Alcock will be on my mind as we travel to Atlanta this month to convene Governing’s inaugural Summit on Healthy Living, which is a euphemism for reducing obesity. Our host city is also the home of the Centers for Disease Control and Prevention (CDC), which has tracked obesity in the U.S. for more than a quarter century. The CDC’s longitudinal view is not encouraging. In 1996, there was not a single state with an obesity rate that was more than 20 percent of the adult population. Today, there is not a single state with an obesity rate of less than 20 percent. Three dozen states are at 25 percent or higher -- a dozen of which are at 30 percent or higher.
Obesity is not the worst diagnosis to hear -- news of other diseases can be truly devastating -- but it can be enough to get your attention. And that goes double for morbid obesity, a term that simultaneously sounds coldly clinical and value-laden.
In the name of full disclosure, that was my diagnosis. Through more fits and starts than I care to admit, I have managed to lose enough weight to drop the “morbid” designation. But being merely “obese” is not a status that provides much comfort.
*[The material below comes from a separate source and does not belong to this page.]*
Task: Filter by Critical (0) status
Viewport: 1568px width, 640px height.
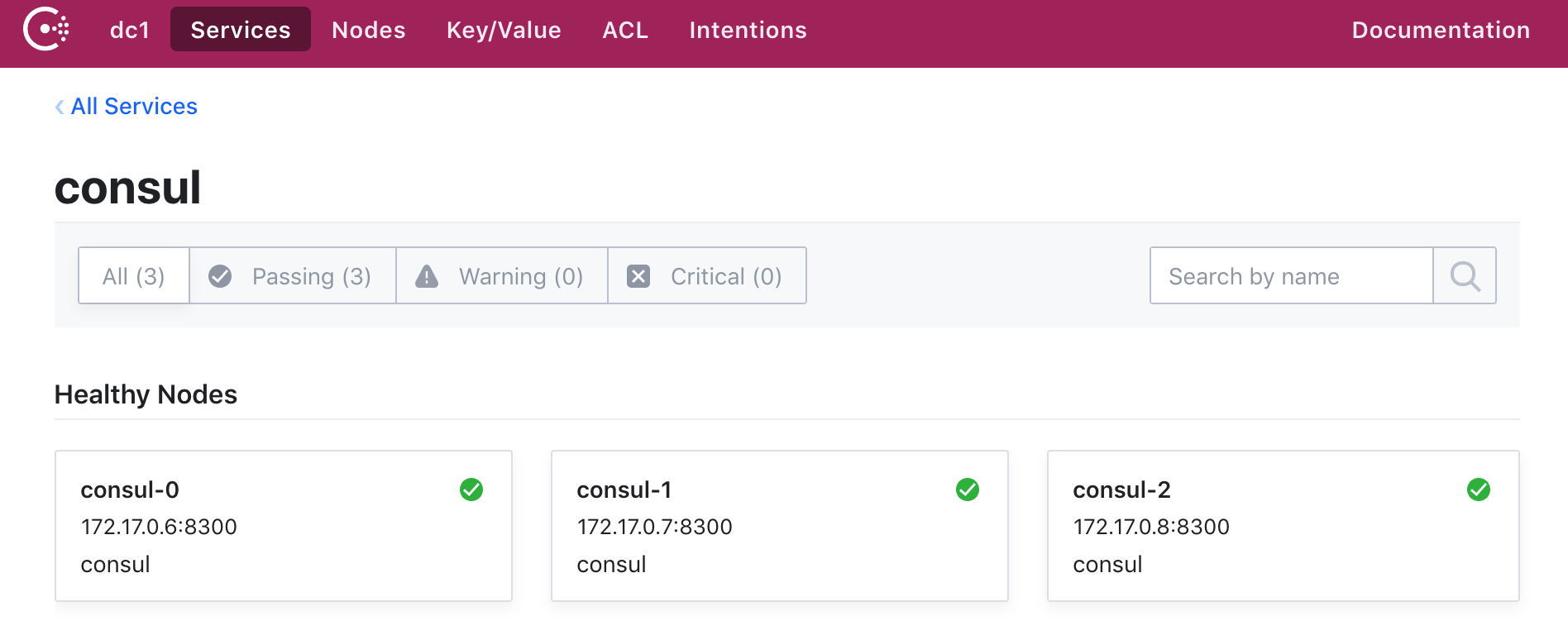Action: tap(725, 276)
While the problem -- and the magnitude of the problem -- is obvious for all to see, weight is still an intensely private matter. That is at least part of what makes public discussions so awkward at best and cringe-worthy at worst.
The weight debate around New Jersey Gov. Chris Christie’s brief flirtation with presidential politics this fall went beyond concerns about the governor’s health or the societal costs of treating obesity. Noted national columnists advanced a too-fat-to-be-president narrative, implying that obesity reflects a moral failing and that the obese lack the character to lead.
Such overdrawn conclusions have been the bane of the fat acceptance movement, which has fought weight discrimination for more than four decades. But its messages have become muddled over the years, with critics charging that acceptance has been confused with promoting unhealthy lifestyles.
This challenge, along with stereotypes, has been a boon for the weight-loss industry, with sales estimated at $3.3 billion for 2011, but it also has made public policy decisions all the more difficult. A George Washington University study in 2010 found that only eight states ensure coverage of comprehensive obesity treatments for adults through Medicaid or private insurance. Most states allow obesity to be used in adjusting rates or, in some cases, denying coverage by private insurers.
That may leave an individual’s decision about eating less and exercising more as the best hedge against heavily processed and marketed foods on one hand, and a complex array of treatable (even preventable) medical problems on the other. To aid prevention and mitigate costs, policymakers face growing pressure to use taxation and regulation to reduce the cost of foods that are better for us while increasing the cost of the rest. The policy discussion also extends to the indirect effects of aligning public transportation, safety and education to encourage healthy living.
It is a broken and disjointed system, but it’s a system just the same. We must continue the hard work of fixing the component parts, and changing our personal behaviors, with the overall system in mind.